Fortunately, the curated audience included several dedicated documentarians. The D.C. action was only Act 1 of a larger project; Act 2, took place Monday night: a dinner and symposium in PSNY’s newly renovated and rethought space in Manhattan. The column was the centerpiece of a meal prepared by chef Gerardo Gonzalez, and video from Washington was combined with reflections and texts from collaborators esparza had invited to witness the demonstration. In Washington, deli sandwiches were on hand for collaborators and staff, until the ranger ordered them removed; no picnicking was permitted, and the sandwiches did not conform to commercial food handling regulations. Water bottles were allowed to remain, though esparza himself did not drink during the brief moments he rested.
Following the 2017 Whitney Biennial, for which he constructed a rotunda from adobe bricks made with his father, esparza eschewed offers to show in commercial galleries. Instead he set out to form relationships with institutions and communities of color, immigrants, and the marginalized beyond his home in Los Angeles. The D.C. project is the first in Performance Space’s “Stages” series, in which artists take “performance as an act of creation for and toward the future” beyond the black box. Marfa Ballroom’s representatives, meanwhile, envision the project spawning additional interventions to flow back to their community in Texas, a bicultural border town where contemporary art carpetbagging abuts the organs of the state’s oppressive immigration policies. (In 2017 esparza completed a residency and show there with Timo Fahler, who helped fabricate the column for the D.C. project.)

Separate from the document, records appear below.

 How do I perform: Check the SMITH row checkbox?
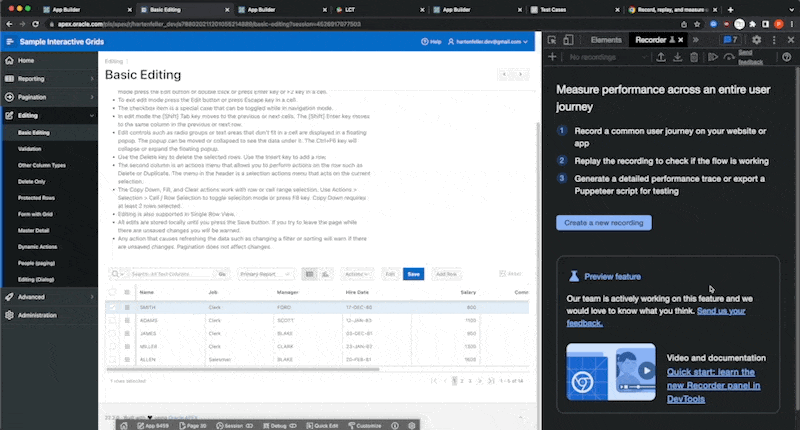click(113, 308)
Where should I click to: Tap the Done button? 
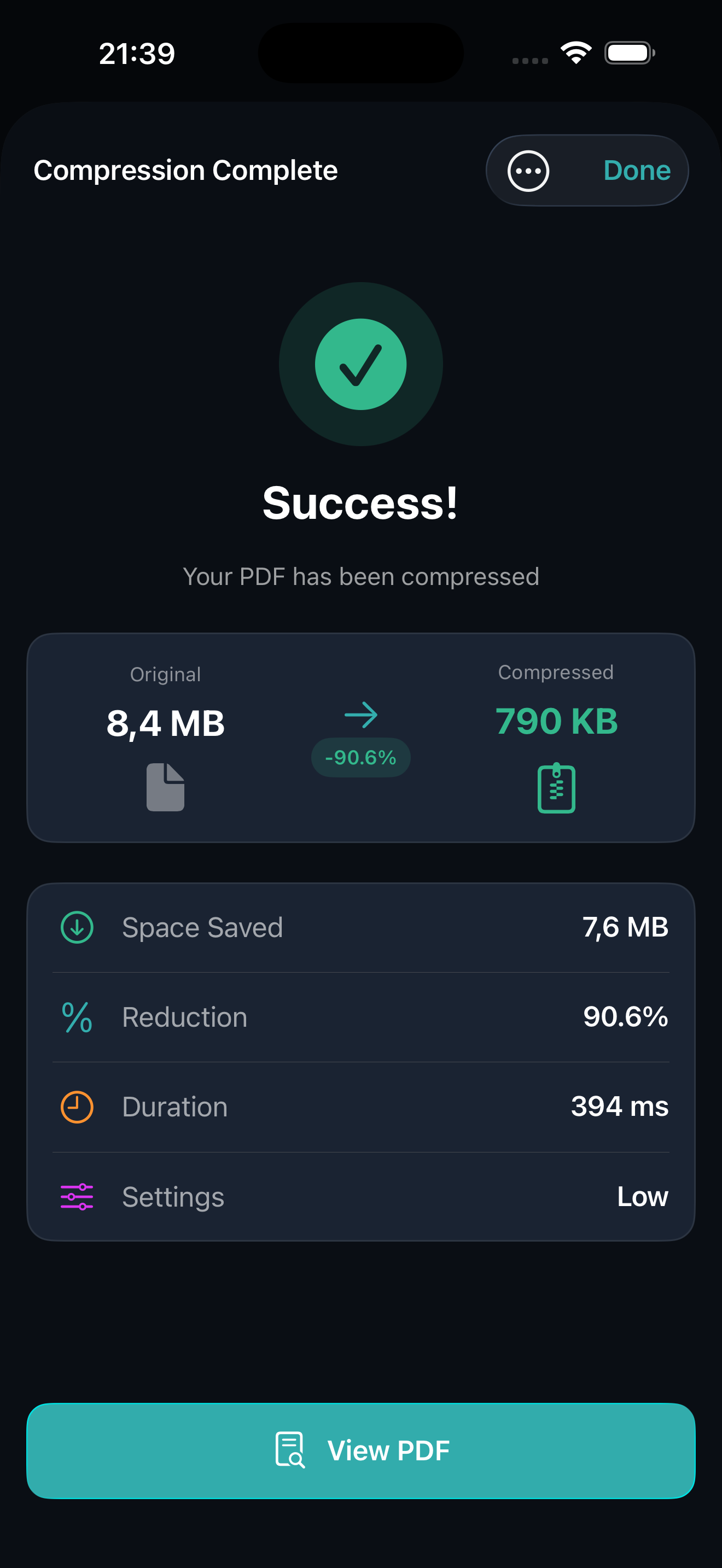pyautogui.click(x=636, y=171)
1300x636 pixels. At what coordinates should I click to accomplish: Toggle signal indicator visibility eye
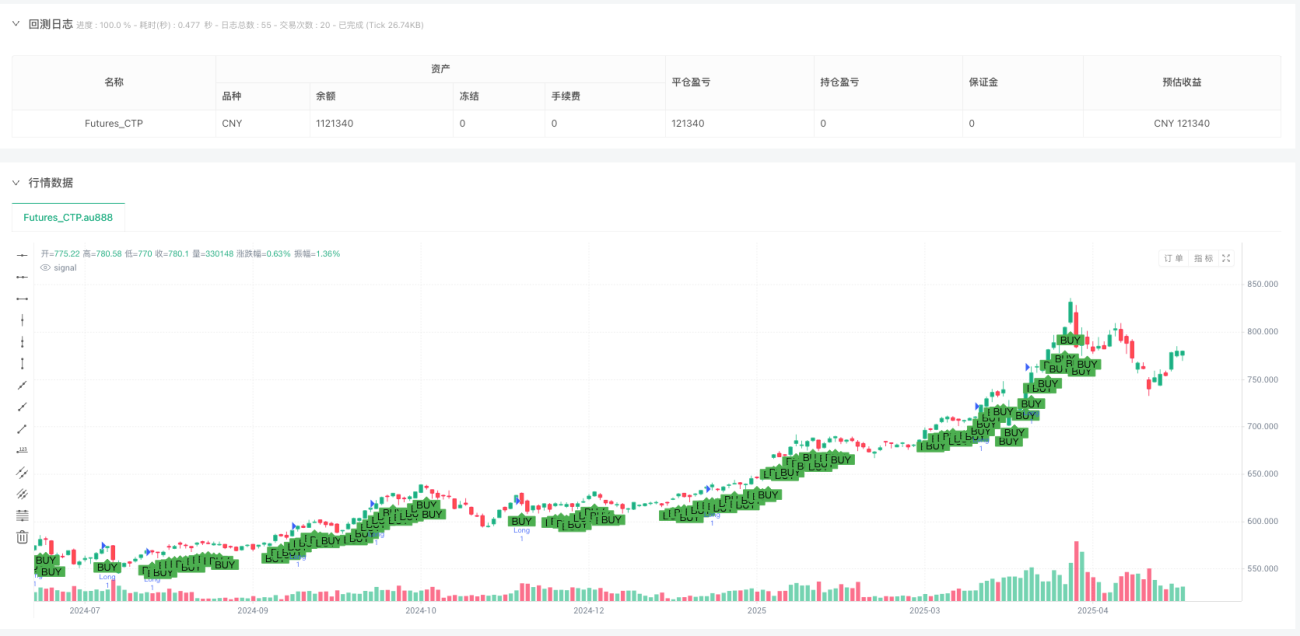point(45,268)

Nearly two hours after he began, esparza was looking exhausted enough for Performance Space director Jenny Schlenzka to consider shutting it down for his safety. But he persisted, and soon enough stepped out of the body-sized gash he’d chiseled into the column. The artist moved to the shade to hydrate and accept the congratulations of his collaborators and viewers. After a few minutes’ rest, we spoke about his work.
He was surprised by the last-minute bomb inspection, and he and Fahler had to adapt quickly to finish the column. He was not aware of many of the other threats to shut the project down, because he was so focused on getting out. But like his father, he has worked construction and demolition, where being subject to sudden orders is “just the way it is.” Similarly, he did not strategize the column’s form, a remarkable synthesis of the phallic and the vulval; it resulted from the artist’s concerted effort to complete the labor—and to bear his defiant, queer, brown witness to the regime—before him. This assertion of presence, along with obtaining a compelling image (like Chris Burden, esparza prefers to illustrate his performance-based works with a single photo) were more important than producing a particular experience for a passing public. But esparza sees beyond the form and the image to the institutions and the communities he seeks to empower. He brought Performance Space and Ballroom Marfa together, far from their own centers, with an idea of connecting communities alongside him as he travels. These collaborators, he has said, are the “support columns for the communities we work within, building this other system working toward social justice.” By literally facing down the white supremacist regime wielding the power of the state against so many people like himself, esparza demonstrates the power of an individual: to make common cause with others.